A possibilidade de senadores ligados ao presidente do Senado, José Sarney (PMDB-AP), tentarem usar a Comissão Parlamentar de Inquérito (CPI) da Petrobras para blindá-lo no cargo não é, aparentemente, motivo de preocupação para o governo. O ministro de Relações Institucionais, José Múcio Monteiro, não acredita nessa “blindagem” e afirma que o governo está pronto para esclarecer qualquer denúncia de irregularidade que envolva a empresa.
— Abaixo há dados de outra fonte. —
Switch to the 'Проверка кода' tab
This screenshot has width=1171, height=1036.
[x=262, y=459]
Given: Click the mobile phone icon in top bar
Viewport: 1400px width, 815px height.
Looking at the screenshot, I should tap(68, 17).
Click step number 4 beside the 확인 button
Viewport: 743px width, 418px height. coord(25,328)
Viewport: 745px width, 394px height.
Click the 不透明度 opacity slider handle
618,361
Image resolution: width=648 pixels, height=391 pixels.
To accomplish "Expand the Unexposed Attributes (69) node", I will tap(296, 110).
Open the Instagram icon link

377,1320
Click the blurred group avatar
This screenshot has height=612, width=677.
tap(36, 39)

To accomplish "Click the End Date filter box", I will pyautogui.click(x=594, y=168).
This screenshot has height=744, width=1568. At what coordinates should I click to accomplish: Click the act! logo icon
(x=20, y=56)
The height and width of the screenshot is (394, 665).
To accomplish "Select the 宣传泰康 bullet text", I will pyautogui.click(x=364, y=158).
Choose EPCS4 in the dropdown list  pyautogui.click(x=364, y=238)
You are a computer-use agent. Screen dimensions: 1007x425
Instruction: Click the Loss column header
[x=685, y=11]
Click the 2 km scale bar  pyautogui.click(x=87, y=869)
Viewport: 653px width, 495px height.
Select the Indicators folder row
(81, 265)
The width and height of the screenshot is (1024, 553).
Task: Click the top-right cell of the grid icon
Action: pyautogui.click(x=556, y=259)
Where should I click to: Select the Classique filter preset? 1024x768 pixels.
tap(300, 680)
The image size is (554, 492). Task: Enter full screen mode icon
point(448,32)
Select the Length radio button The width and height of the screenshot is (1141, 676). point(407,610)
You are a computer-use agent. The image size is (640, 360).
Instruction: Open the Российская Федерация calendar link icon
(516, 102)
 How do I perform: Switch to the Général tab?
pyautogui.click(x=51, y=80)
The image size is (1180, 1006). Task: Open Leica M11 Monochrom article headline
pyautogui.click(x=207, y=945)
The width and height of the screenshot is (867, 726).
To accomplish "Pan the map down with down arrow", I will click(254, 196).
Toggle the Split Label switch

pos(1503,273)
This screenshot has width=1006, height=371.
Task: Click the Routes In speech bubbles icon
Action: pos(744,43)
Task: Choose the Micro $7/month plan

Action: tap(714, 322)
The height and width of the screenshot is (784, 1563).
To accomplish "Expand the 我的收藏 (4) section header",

José Múcio criticou, no entanto, qualquer tentativa de manipulação política da  CPI. “Nós temos, sim, que separar as denúncias que procedem das que não têm procedência. Uma CPI sempre é válida, quando o objetivo é apurar denúncias e esclarecer a sociedade, mas não para uso político.”


 


A imprensa tem publicado notícias sobre supostas irregularidades no repasse de recursos da Petrobras à Fundação José Sarney, que tem sede em São Luís, no Maranhão. Quanto a informações publicadas pela revista Veja sobre uma conta bancária secreta que ele teria no exterior, o presidente do Senado autorizou o Ministério Público a investigar a denúncia, conforme nota à imprensa divulgada ontem (11).



O líder do DEM no Senado, José Agripino Maia (RN), também não vê qualquer possibilidade de sucesso numa possível manobra que relacione a CPI da Petrobras à investigação de denúncias contra Sarney. “As denúncias contra quem tiver culpa no cartório vão continuar a acontecer. Não será a CPI quem vai arrefecer denúncias com embasamento legal”, disse Agripino.


 


Sobre a decisão de Sarney de autorizar a Procuradoria-Geral da República a requisitar em instituições financeiras internacionais as informações sobre as supostas contas secretas, Agripino lembrou que cabe ao Banco Central prestar esse tipo de esclarecimento. O líder do DEM cobrou que, amanhã (13) mesmo, o Senado se pronuncie sobre tais denúncias.


 


Já o vice-líder do PSDB na Casa, Álvaro Dias (PR), ressalta que “o inferno astral [de José Sarney] está longe de terminar”. De acordo com Álvaro Dias, o vazamento de informações sigilosas, pelo Banco Central, dá continuidade a uma série de denúncias envolvendo o presidente do Senado.